Taraflar arasında uyuşmazlık bulunan hususların; davalı bankanın 26/08/2020 tarihinde davacının hesabından 65.000 USD’nin yurt dışına transfer edilmesinde kusurunun ve sorumluluğunun olup olmadığı, davacının bu bedelin tahsili için icra takibinin davalının itirazının haklı olup olmadığı, itirazın iptali ile icra inkar tazminatına hükmedilip hükmedilmeyeceğinden ibaret olduğu görülmüştür.
DELİLLER;
Davacı vekili tarafından dava dilekçesi ekinde dava konusu; sözde talimat mailleri, EFT dökümü, karakol şikayet tutanakları Mahkeme dosyasına sunulmuştur.
…. İcra Müdürlüğüne müzekkere yazılarak… Esas sayılı icra dosyası aslı celp edilmiştir.
BDDK’ya müzekkere yazılarak davaya konu şikayet dosyası celp edilmiştir.
… … Şubesine müzekkere yazılarak davacının 2020 yılının 8.ayına ait EFT kayıtları celp edilmiştir.
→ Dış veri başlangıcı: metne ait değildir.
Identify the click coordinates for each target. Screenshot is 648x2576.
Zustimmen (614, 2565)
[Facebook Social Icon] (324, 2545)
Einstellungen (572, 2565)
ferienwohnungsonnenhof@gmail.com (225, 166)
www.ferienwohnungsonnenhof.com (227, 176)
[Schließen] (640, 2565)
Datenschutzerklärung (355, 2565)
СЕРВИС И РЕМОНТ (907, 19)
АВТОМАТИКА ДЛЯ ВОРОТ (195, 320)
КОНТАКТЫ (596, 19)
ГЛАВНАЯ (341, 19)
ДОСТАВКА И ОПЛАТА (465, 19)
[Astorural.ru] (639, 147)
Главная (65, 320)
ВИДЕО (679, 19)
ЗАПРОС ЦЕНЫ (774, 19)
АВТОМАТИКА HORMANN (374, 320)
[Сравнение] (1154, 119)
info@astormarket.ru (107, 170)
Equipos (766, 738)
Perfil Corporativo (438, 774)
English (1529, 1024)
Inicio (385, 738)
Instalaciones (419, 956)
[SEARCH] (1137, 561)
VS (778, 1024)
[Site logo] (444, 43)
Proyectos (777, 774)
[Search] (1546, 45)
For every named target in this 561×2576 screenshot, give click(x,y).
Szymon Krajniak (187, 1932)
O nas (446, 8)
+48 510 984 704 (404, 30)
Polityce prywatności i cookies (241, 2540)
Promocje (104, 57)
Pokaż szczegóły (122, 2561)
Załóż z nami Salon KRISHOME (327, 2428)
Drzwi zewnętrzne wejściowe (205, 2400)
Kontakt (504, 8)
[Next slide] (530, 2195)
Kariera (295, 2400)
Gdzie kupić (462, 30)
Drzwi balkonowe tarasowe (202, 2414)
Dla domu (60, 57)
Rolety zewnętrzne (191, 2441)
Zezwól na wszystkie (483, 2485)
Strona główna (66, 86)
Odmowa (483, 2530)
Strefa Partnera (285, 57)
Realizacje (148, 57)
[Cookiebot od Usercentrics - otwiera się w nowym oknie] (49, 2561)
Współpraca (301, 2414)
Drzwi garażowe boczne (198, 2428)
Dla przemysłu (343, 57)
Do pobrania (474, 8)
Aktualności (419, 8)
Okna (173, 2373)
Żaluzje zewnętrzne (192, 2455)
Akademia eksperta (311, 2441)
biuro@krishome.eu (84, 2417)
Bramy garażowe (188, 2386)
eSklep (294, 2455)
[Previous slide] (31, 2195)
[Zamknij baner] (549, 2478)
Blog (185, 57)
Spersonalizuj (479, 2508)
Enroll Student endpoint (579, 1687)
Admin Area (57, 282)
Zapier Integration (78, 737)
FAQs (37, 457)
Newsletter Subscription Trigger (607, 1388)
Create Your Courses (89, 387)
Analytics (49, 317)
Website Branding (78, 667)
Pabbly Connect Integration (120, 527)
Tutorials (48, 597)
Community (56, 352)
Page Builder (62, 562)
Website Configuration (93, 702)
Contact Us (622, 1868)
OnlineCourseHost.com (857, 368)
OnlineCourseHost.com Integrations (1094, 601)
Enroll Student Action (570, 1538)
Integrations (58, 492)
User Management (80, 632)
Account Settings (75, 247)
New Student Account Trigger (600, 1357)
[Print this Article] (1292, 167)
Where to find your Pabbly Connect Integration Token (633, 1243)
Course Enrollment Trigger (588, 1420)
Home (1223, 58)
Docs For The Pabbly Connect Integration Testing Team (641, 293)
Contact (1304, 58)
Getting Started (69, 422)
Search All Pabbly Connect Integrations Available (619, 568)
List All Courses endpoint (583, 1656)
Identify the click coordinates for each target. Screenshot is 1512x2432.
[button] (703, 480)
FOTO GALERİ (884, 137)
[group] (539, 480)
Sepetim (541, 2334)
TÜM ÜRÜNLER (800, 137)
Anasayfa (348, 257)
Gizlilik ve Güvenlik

… A.Ş’ye müzekkere yazılarak dava konusu müfettiş teftiş raporu ve davacı ile olan bankacılık işlemleri sözleşmelerinin ve yazılı talimatların onaylı sureti celp edilmiştir.
29/06/2021 tarihli duruşmada davacı tanıklarının dinlenilmesine karar verilmiş olup;
Davacı tanığı … beyanında; “Ben davacı şirkette 9 yıldır muhasebe elemanı olarak çalışmaktayım. Normalde bankaya havale işlemlerine ilişkin mailleri ben gönderiyorum. Islak imzalı talimat olmadan banka işlem yapamaz. Dava konusu havale işleminin yapıldığı saat aralığında ben ve diğer tanık … bankadaydık. Davalı banka mailleşme olduğunu söylüyor ancak davacı şirkette bu mail trafiğini ben sağlamaktayım. Yani benim bankada olduğum saatte gerçekleşen bir mailleşme vardır. Bana bankada bu havale işlemine dair bir şey sorulmadı. Doğru olup olmadığına dair benden teyit alınmadı. Bana bu konuda hiçbir bilgi vermediler. Ben bu transfer olayından benim kendi telefonuma mesaj gelmesi sonucu haberdar oldum. Normalde havaleye ilişkin mesajlar benim kendi telefonuma gelmiyor. Mesajı görür görmez böyle bir işlem yapmadığımız için hemen bankanın müşteri temsilcisi … Bey’i aradım. İşlemin bize ait olmadığını söyledim. … Bey bana talimatın iptali için talepte bulunmamı söyledi. Ben evrakı hazırlayıp şirket sahibi …’e imzalamaya götürdüm. Para transferine ilişkin mesaj …’ede gelmiş. Evrakı imzalattıktan sonra hemen bankaya mail gönderdim ve evrakı bankaya götürdüm. Bankaya gelen mailin benim hesabıma gönderilmesini istedim. Temsilci benim adresime maili gönderdi. Hatta bu yüzden şube müdürü temsilciye neden gönderdin diye kızdı. Muhasebe departmanında benim dışımda … de çalışmaktadır. Ancak bankayla yazışmaları sadece ben yapıyordum. ” şeklinde beyanda bulunmuştur.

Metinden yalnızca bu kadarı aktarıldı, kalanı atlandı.